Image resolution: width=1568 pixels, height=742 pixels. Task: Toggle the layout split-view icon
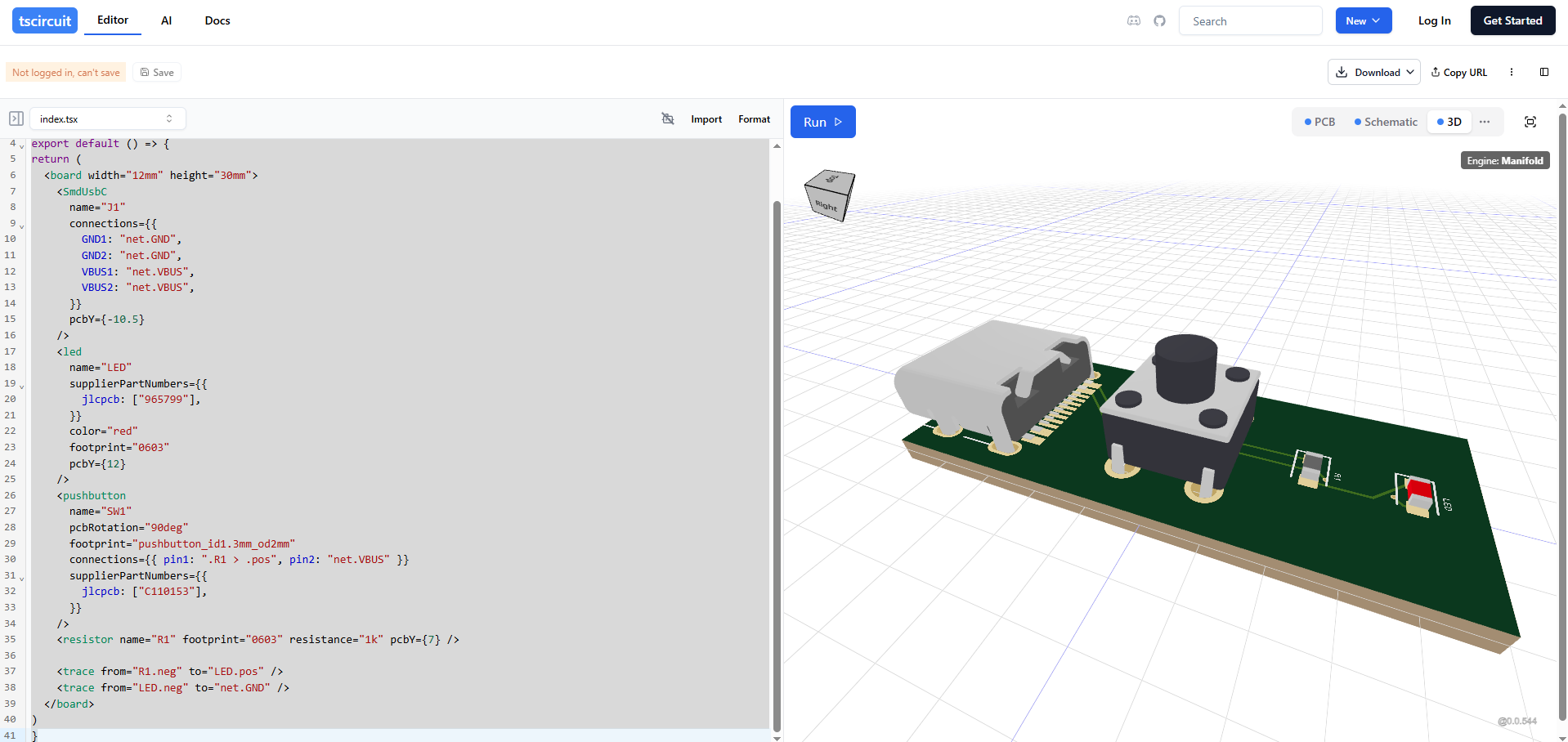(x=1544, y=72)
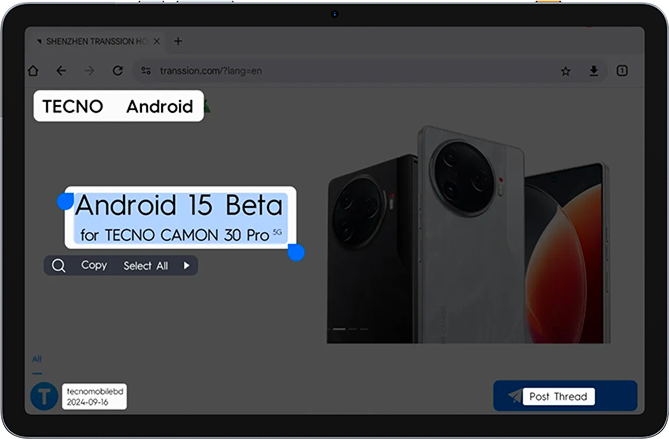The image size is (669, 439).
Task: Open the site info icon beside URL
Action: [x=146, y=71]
━━━━━━━━━━━━━━━━
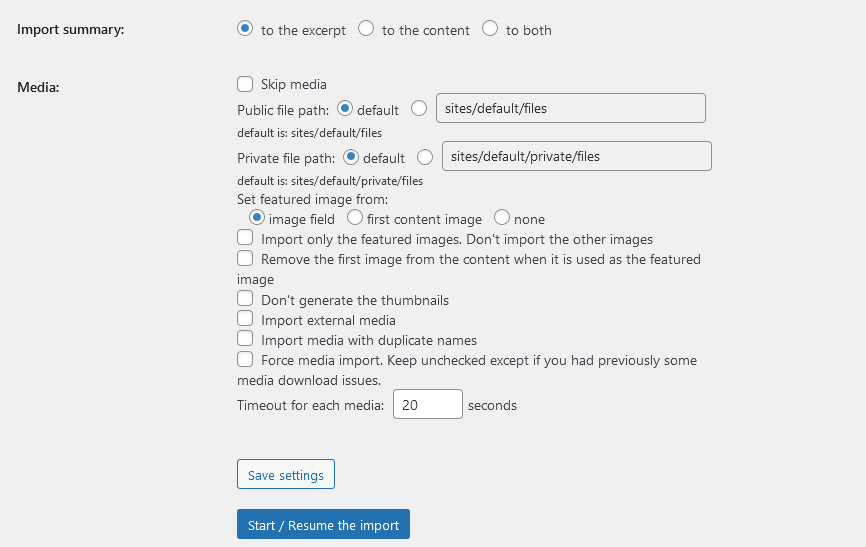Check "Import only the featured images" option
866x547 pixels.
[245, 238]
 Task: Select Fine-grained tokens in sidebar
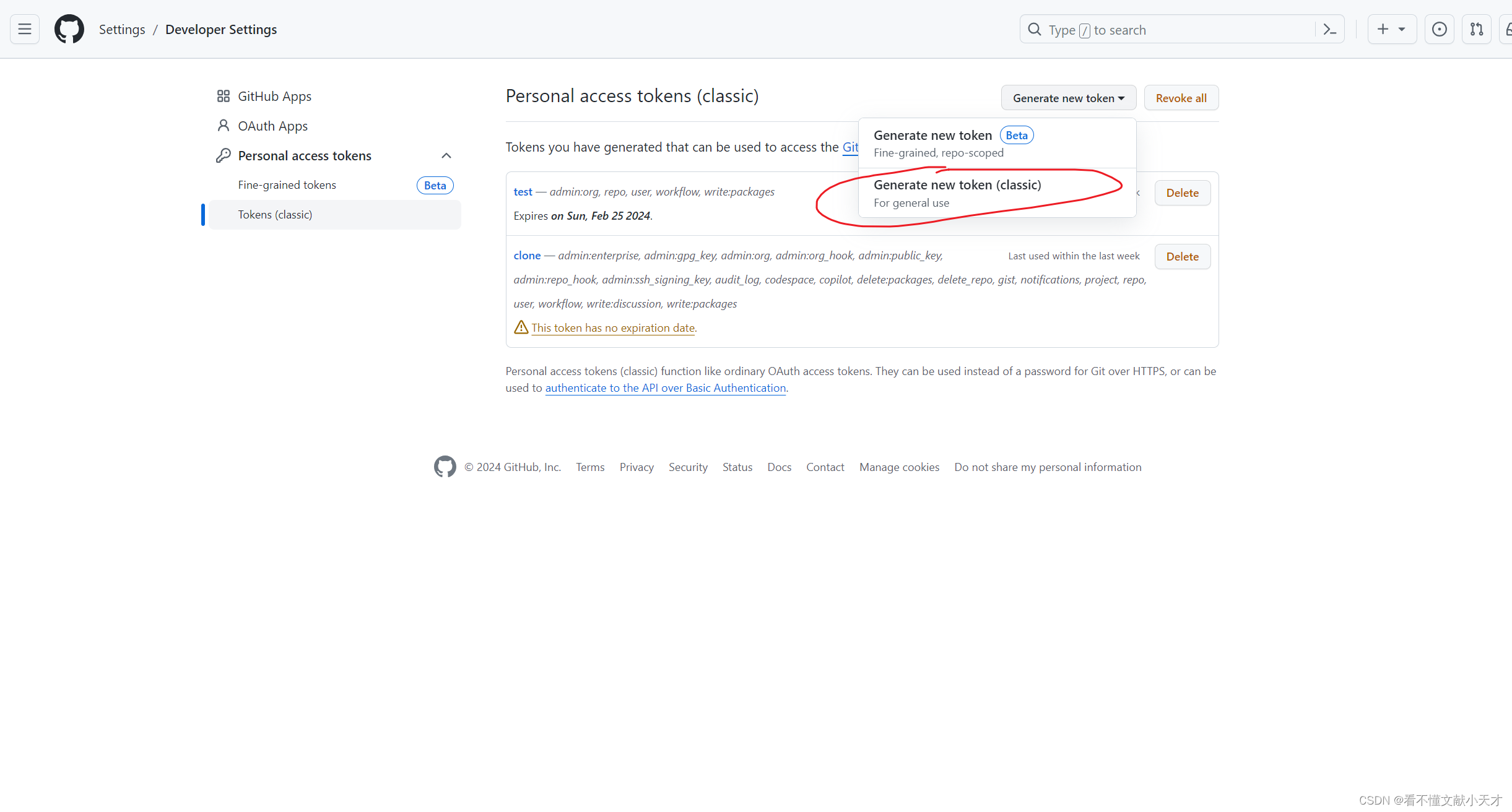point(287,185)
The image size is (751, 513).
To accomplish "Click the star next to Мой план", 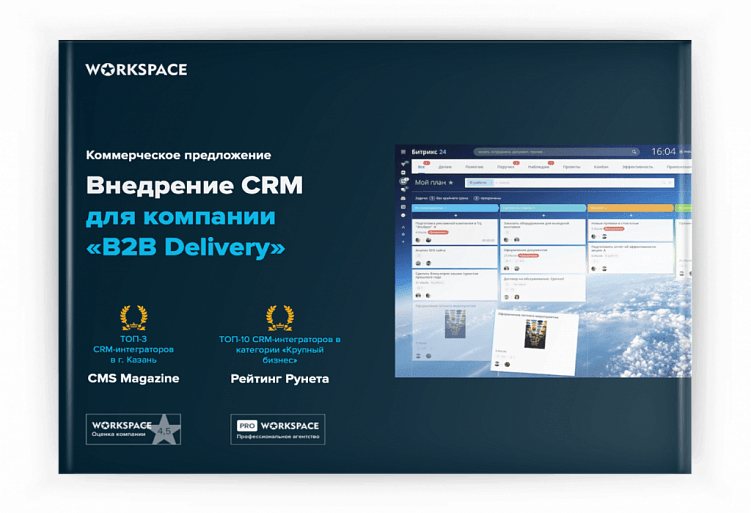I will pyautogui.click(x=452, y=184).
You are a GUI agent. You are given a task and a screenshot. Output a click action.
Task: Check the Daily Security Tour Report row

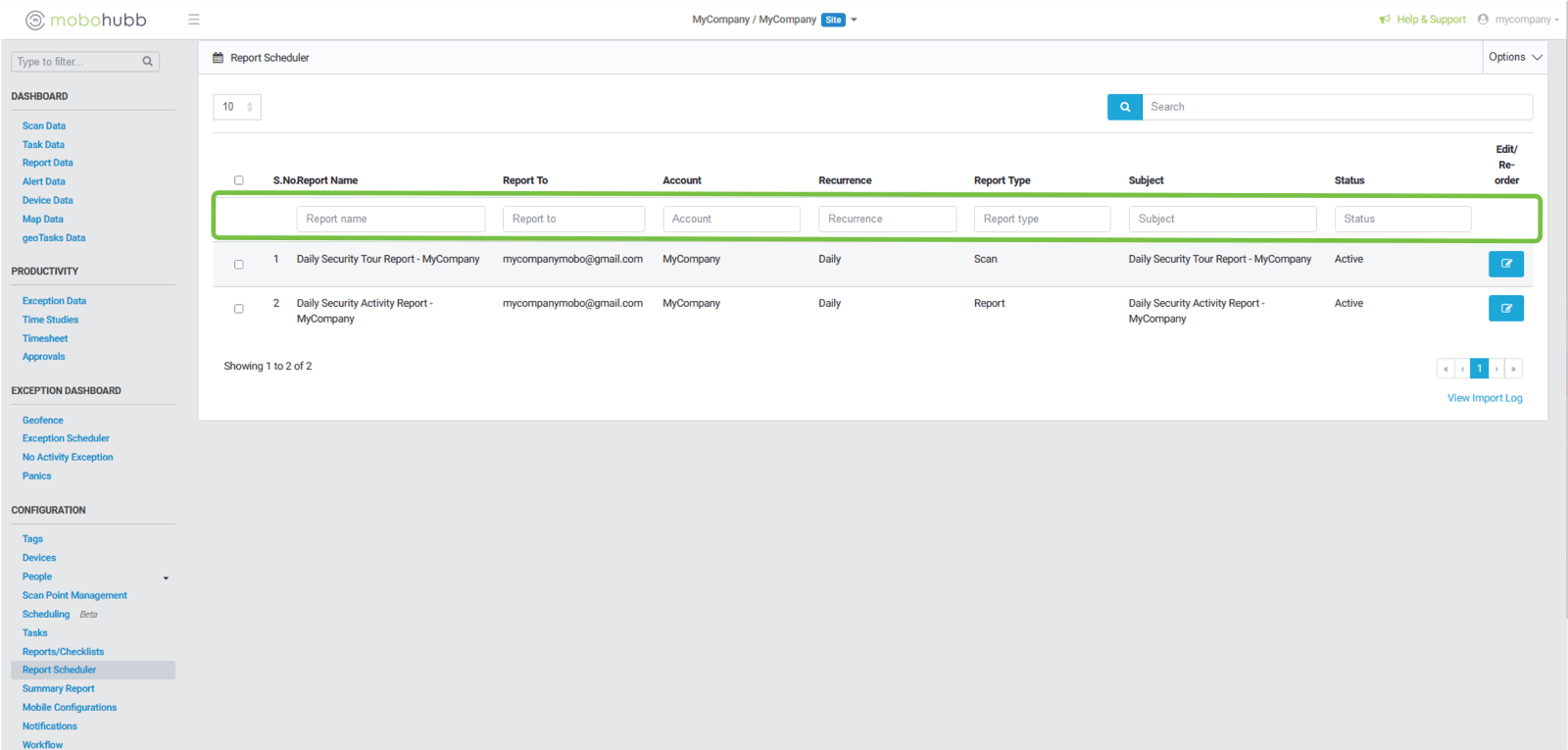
━━━━━━━━━━━━━━━━
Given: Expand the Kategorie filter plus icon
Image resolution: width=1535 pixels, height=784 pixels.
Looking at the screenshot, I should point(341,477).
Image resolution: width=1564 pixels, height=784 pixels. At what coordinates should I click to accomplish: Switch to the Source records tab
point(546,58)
━━━━━━━━━━━━━━━━
• Task brief: Format the lines starting at the one containing "You are a GUI" and ending at the one containing "Task: Check the" as a numbered list, omitting any blank lines.

• Written reply:
1. You are a GUI agent. You are given a task and a screenshot. Output a click action.
2. Task: Check the Daily Security Tour Report row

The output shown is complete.